Pretty much a n00b, but this is my first planted tank. It's a 17.1G and this picture was taken yesterday so it's been about 3 months planted. I have Rotala which have completely taken off and a Java Fern which seems to be doing ok but my Monte Carlo just seems kind of stuck in limbo. Water is at about 8.0Ph, 74f, GH is around 100. I use RO water but my rocks buffer the Ph to a constant 8ish. I've been dosing every 2-3 days with Flourish and the substrate is Seachem Flourite Black. It's been hard keeping the plant rooted and wondering if this substrate is suboptimal? The Monte Carlo seems to be creating new growth and it melted a little when first planted, but in general doesn't seem like it's "dying?"


Anyhow, I am new here but any help/advice would be awesome, thank you!


----------



## minorhero (Mar 28, 2019)

Monte carlo is one of those plants that really does a lot better with co2. A lot of folks can't even grow it without co2. That yours is still alive is pretty good all by itself. If you want one of those thick lush monte carlo carpets you need to add pressurized co2.


----------



## chiefy (Mar 30, 2020)

minorhero said:


> Monte carlo is one of those plants that really does a lot better with co2. A lot of folks can't even grow it without co2. That yours is still alive is pretty good all by itself. If you want one of those thick lush monte carlo carpets you need to add pressurized co2.

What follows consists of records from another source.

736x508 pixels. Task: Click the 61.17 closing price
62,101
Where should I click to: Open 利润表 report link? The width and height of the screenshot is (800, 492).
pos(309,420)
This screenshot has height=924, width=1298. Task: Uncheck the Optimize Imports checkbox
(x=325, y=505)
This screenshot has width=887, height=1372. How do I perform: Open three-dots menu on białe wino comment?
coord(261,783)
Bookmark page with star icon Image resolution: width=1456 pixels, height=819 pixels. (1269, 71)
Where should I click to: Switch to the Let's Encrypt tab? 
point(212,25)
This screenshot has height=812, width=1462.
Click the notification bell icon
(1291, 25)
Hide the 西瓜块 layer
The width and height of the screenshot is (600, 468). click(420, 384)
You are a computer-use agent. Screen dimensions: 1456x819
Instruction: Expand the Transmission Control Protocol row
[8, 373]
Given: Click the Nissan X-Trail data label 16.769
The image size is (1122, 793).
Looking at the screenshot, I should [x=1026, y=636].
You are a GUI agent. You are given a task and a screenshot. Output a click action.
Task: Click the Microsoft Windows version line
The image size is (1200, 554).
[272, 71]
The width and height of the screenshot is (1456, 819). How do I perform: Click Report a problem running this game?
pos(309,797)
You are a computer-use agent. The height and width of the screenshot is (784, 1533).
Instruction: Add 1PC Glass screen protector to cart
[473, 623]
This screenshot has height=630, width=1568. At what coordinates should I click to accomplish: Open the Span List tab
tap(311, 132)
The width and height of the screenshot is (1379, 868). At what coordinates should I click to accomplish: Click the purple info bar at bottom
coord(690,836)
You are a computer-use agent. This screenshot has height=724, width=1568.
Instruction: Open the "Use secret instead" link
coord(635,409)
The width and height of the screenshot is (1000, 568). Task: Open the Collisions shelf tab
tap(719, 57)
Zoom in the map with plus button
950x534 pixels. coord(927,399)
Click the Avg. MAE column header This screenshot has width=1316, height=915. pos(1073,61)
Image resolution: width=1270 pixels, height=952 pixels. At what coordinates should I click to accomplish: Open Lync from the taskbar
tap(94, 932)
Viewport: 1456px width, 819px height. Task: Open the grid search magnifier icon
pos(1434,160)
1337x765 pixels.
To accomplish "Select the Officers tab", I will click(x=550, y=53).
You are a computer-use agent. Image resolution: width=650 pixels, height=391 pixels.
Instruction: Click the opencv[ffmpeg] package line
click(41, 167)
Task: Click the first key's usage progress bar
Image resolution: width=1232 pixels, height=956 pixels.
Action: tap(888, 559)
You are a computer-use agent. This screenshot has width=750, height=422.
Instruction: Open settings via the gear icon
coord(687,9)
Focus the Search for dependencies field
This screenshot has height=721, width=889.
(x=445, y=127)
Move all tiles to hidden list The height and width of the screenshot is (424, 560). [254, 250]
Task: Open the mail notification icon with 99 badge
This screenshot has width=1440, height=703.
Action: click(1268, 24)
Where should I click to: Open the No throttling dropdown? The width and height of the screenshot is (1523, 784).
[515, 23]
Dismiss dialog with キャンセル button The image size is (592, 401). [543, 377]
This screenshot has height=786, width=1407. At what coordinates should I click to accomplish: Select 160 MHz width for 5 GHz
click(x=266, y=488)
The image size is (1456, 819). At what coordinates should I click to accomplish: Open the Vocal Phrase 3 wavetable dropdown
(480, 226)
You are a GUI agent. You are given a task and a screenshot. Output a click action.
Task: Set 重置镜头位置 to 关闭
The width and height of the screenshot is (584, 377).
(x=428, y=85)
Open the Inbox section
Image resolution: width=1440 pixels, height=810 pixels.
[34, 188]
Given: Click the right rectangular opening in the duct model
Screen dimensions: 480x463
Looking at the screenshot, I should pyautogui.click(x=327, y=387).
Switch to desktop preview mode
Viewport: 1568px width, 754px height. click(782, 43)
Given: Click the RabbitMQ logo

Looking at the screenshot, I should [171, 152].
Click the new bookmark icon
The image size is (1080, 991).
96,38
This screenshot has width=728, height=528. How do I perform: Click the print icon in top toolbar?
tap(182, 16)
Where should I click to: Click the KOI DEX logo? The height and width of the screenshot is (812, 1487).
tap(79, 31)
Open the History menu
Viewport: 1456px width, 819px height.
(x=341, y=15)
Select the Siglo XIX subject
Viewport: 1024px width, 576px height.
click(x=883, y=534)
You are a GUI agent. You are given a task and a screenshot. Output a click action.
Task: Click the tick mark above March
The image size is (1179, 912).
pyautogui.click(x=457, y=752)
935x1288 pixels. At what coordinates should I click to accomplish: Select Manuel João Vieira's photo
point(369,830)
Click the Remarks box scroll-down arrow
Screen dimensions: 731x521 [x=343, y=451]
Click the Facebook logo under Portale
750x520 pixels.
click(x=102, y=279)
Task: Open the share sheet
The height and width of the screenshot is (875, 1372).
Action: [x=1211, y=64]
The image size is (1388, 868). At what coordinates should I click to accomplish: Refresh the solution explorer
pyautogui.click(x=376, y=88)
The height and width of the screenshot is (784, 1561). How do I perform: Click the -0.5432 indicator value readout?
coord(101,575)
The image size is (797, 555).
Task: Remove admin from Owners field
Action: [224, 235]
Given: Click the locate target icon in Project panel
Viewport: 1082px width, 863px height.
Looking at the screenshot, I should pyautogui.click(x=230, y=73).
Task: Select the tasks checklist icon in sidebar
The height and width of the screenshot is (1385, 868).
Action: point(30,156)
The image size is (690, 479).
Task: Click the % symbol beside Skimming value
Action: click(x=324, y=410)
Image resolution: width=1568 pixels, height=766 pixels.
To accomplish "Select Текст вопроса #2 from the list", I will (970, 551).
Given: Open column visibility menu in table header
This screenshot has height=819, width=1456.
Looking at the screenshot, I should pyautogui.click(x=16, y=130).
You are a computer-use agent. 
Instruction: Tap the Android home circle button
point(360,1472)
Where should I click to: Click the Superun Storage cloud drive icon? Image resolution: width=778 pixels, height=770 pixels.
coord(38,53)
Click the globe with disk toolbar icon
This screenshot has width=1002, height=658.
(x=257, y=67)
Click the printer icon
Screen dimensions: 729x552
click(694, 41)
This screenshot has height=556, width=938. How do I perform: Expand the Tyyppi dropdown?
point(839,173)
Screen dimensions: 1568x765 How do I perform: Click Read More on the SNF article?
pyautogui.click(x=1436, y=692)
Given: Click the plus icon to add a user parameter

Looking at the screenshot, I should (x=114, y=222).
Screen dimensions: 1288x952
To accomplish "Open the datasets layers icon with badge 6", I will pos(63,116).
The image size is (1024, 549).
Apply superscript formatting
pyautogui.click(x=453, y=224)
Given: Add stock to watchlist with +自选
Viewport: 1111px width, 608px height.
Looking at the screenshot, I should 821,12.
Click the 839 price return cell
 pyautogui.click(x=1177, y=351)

Thanks for the comment. Almost all the articles I read said you didn't need c02 to grow it (though it would be slow), but didn't expect it to be this slow. I will just be patient and try to keep it alive at this point. Thank you!


----------



## Asteroid (Jul 26, 2018)

chiefy said:


> Thanks for the comment. Almost all the articles I read said you didn't need c02 to grow it (though it would be slow), but didn't expect it to be this slow. I will just be patient and try to keep it alive at this point. Thank you!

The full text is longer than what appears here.